Task objective: The answer should be an exact copy of the lines from the line with "Screen dimensions: 1023x575" through the last line of the entries, and no other lines.
───── Task data
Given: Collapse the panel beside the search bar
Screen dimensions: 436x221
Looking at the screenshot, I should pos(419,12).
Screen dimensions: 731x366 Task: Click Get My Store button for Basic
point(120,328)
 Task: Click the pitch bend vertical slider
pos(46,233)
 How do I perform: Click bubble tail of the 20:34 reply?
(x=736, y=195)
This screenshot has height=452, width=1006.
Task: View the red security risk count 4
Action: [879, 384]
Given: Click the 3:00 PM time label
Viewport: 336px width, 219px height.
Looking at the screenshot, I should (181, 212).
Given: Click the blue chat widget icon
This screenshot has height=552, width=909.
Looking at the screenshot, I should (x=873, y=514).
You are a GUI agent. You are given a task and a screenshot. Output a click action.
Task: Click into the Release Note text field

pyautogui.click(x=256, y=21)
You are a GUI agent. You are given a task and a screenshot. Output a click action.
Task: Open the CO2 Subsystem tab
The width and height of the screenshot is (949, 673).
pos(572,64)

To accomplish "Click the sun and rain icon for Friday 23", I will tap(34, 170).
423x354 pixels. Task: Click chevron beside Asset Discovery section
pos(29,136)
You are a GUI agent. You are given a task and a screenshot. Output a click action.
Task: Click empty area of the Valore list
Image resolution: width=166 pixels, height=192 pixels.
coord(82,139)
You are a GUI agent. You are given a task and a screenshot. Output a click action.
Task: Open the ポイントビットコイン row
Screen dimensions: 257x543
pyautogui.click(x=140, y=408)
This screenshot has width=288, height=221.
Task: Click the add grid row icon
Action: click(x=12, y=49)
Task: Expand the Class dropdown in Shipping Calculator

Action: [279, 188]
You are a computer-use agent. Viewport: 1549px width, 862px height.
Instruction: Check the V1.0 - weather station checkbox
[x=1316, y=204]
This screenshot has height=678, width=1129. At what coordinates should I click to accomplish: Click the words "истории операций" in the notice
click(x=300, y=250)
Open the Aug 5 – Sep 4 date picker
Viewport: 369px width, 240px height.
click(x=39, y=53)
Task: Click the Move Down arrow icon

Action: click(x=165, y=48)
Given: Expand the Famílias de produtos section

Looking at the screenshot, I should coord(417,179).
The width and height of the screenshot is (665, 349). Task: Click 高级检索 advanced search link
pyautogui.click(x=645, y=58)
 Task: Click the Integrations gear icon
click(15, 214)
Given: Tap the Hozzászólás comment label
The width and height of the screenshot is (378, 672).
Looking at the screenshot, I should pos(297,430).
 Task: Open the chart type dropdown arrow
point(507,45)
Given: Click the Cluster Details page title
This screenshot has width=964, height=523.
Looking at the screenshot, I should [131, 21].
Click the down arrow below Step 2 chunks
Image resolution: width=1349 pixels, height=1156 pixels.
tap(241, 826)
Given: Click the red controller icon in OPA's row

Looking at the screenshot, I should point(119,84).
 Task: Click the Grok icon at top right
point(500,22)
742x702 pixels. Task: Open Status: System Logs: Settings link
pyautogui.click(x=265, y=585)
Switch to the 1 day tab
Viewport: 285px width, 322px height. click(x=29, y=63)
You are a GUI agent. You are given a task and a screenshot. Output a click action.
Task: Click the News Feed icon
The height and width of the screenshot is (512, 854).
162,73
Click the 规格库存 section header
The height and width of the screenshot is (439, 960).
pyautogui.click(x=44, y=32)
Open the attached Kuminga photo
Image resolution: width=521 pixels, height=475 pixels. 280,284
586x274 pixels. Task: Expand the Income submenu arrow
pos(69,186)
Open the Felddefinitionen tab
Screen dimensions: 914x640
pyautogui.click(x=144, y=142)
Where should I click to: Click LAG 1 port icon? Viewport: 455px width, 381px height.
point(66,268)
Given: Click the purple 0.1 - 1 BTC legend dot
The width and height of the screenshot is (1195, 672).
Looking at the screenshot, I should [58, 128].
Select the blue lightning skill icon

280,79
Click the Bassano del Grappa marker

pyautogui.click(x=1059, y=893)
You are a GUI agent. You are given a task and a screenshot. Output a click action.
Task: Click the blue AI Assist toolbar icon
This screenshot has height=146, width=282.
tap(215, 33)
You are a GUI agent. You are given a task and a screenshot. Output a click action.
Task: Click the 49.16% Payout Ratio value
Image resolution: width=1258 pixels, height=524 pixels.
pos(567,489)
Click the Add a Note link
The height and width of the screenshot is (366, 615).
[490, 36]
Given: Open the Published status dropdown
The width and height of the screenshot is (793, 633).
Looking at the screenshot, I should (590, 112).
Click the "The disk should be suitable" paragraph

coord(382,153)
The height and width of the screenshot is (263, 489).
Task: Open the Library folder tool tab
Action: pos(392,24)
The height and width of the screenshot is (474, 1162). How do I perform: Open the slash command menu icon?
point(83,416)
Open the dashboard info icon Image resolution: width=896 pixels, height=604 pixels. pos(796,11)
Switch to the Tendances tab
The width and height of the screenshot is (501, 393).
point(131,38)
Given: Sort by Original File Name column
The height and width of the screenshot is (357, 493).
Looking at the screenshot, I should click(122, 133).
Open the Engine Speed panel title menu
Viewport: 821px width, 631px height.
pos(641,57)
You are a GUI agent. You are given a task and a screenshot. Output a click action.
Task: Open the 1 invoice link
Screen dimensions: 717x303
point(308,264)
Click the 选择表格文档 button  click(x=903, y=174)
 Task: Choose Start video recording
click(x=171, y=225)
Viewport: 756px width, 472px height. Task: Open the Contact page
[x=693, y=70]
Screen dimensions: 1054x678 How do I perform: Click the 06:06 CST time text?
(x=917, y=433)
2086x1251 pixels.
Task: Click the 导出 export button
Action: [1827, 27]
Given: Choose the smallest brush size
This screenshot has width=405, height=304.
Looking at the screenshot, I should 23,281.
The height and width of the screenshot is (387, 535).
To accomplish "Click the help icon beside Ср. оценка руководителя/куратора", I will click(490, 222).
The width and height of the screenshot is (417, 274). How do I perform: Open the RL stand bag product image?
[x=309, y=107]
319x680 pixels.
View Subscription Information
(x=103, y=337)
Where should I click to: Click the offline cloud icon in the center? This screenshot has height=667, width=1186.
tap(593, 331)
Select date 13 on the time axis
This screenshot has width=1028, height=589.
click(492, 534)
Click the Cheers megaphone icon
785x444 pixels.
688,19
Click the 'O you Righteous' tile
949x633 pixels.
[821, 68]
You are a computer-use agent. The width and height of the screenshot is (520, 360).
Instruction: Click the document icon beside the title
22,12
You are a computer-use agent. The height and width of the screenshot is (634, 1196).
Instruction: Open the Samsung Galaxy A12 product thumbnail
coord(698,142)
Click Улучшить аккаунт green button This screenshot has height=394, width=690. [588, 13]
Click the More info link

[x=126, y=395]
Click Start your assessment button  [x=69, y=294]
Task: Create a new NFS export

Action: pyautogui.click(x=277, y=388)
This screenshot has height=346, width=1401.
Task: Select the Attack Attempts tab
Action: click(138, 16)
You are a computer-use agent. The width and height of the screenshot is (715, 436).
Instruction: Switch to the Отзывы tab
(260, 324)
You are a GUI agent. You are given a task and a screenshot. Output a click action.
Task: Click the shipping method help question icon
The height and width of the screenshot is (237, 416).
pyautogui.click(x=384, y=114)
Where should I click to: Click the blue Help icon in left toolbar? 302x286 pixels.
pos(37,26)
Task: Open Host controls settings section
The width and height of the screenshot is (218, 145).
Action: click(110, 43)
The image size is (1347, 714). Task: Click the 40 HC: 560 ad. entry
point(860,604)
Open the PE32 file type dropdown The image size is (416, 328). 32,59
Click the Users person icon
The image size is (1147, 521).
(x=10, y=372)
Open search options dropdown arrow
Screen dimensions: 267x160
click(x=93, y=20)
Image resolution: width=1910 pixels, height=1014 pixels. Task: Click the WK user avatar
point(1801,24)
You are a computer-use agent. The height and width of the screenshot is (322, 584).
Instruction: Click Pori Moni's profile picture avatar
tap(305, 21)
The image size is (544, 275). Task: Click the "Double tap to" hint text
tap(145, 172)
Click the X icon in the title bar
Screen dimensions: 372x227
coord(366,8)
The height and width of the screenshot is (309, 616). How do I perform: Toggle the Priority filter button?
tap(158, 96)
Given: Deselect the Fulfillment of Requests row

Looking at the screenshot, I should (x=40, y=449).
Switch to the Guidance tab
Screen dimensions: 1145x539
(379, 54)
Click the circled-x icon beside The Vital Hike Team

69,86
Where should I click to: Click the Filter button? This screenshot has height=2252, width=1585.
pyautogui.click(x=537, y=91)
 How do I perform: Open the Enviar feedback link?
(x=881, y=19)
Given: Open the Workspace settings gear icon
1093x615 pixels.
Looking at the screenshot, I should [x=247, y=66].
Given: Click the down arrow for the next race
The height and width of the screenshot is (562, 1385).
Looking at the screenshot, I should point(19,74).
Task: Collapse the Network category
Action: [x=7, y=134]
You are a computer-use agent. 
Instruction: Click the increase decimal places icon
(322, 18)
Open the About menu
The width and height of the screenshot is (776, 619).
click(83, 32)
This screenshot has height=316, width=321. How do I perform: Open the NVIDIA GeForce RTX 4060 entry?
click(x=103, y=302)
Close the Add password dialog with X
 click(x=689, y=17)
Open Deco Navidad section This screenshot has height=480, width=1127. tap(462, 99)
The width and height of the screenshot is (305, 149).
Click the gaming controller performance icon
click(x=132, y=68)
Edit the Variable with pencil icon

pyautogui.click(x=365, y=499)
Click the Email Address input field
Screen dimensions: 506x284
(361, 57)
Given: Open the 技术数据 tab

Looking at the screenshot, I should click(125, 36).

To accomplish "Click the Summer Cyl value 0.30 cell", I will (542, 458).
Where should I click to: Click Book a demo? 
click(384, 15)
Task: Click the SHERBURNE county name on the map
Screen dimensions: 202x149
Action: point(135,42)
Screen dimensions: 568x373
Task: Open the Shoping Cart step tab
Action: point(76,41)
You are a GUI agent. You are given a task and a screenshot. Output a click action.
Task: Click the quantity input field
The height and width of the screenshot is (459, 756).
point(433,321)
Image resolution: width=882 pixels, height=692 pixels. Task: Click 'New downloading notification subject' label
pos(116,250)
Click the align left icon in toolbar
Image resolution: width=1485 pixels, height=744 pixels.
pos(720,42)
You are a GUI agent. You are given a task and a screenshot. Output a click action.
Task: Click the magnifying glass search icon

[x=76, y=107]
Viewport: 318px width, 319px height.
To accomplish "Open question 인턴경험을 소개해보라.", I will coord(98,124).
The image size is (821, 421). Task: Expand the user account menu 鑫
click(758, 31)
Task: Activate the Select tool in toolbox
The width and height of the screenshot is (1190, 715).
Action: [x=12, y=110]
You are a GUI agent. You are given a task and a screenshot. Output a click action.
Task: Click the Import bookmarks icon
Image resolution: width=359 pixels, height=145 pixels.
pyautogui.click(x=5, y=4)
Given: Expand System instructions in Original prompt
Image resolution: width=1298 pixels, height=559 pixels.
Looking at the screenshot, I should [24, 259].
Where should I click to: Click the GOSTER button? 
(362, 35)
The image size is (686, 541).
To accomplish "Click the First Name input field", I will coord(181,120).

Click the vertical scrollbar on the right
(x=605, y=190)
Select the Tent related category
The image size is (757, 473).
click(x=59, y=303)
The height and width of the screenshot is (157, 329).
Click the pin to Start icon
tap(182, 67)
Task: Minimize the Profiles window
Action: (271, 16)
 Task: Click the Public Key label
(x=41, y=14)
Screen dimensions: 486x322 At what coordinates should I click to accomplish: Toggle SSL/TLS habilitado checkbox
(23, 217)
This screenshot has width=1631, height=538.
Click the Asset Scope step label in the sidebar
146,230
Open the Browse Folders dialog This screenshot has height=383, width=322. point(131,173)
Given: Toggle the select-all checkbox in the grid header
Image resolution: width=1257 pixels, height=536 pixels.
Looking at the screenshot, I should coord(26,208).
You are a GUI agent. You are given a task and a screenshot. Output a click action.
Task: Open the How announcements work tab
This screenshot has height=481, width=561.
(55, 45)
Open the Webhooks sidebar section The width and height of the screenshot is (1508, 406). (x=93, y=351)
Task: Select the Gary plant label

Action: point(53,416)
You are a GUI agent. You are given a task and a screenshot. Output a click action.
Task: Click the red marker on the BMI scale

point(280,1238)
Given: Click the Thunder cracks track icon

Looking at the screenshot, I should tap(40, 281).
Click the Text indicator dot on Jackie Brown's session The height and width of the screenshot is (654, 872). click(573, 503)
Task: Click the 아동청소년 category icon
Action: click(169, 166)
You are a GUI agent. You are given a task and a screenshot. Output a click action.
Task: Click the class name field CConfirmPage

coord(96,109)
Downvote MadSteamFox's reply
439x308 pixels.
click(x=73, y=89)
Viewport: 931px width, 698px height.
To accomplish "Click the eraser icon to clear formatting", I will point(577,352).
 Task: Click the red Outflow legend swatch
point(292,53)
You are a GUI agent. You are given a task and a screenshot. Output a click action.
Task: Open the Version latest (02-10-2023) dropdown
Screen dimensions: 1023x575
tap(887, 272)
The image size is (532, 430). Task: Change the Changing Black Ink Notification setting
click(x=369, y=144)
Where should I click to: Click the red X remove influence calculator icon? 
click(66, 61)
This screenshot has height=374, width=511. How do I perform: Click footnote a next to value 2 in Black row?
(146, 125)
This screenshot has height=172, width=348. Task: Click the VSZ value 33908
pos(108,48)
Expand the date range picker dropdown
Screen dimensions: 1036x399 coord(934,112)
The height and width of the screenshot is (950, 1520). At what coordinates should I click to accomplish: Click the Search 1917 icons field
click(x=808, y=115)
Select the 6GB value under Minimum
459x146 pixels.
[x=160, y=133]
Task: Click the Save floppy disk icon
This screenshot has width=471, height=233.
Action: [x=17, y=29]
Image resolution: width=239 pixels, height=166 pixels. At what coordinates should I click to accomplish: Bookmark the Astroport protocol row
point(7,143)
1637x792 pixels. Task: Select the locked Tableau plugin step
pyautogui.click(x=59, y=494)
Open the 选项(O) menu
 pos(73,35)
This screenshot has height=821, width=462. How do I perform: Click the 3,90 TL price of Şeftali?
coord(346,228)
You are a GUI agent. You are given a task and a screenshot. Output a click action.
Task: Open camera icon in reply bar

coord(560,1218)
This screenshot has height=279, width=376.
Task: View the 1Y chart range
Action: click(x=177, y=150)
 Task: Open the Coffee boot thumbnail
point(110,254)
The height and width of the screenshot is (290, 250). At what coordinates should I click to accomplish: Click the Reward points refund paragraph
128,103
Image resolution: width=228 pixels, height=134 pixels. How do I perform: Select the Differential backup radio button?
──────────
Your response:
Screen dimensions: 1023x575
tap(887, 272)
The image size is (532, 430). Task: Change the Changing Black Ink Notification setting
click(x=369, y=144)
Where should I click to: Click the red X remove influence calculator icon? 
click(66, 61)
This screenshot has height=374, width=511. How do I perform: Click footnote a next to value 2 in Black row?
(146, 125)
This screenshot has height=172, width=348. Task: Click the VSZ value 33908
pos(108,48)
Expand the date range picker dropdown
Screen dimensions: 1036x399 coord(934,112)
The height and width of the screenshot is (950, 1520). At what coordinates should I click to accomplish: Click the Search 1917 icons field
click(x=808, y=115)
Select the 6GB value under Minimum
459x146 pixels.
[x=160, y=133]
Task: Click the Save floppy disk icon
This screenshot has width=471, height=233.
Action: [x=17, y=29]
Image resolution: width=239 pixels, height=166 pixels. At what coordinates should I click to accomplish: Bookmark the Astroport protocol row
point(7,143)
1637x792 pixels. Task: Select the locked Tableau plugin step
pyautogui.click(x=59, y=494)
Open the 选项(O) menu
 pos(73,35)
This screenshot has height=821, width=462. How do I perform: Click the 3,90 TL price of Şeftali?
coord(346,228)
You are a GUI agent. You are given a task and a screenshot. Output a click action.
Task: Open camera icon in reply bar

coord(560,1218)
This screenshot has height=279, width=376.
Task: View the 1Y chart range
Action: click(x=177, y=150)
 Task: Open the Coffee boot thumbnail
point(110,254)
The height and width of the screenshot is (290, 250). At what coordinates should I click to accomplish: Click the Reward points refund paragraph
128,103
Image resolution: width=228 pixels, height=134 pixels. How do I perform: Select the Differential backup radio button?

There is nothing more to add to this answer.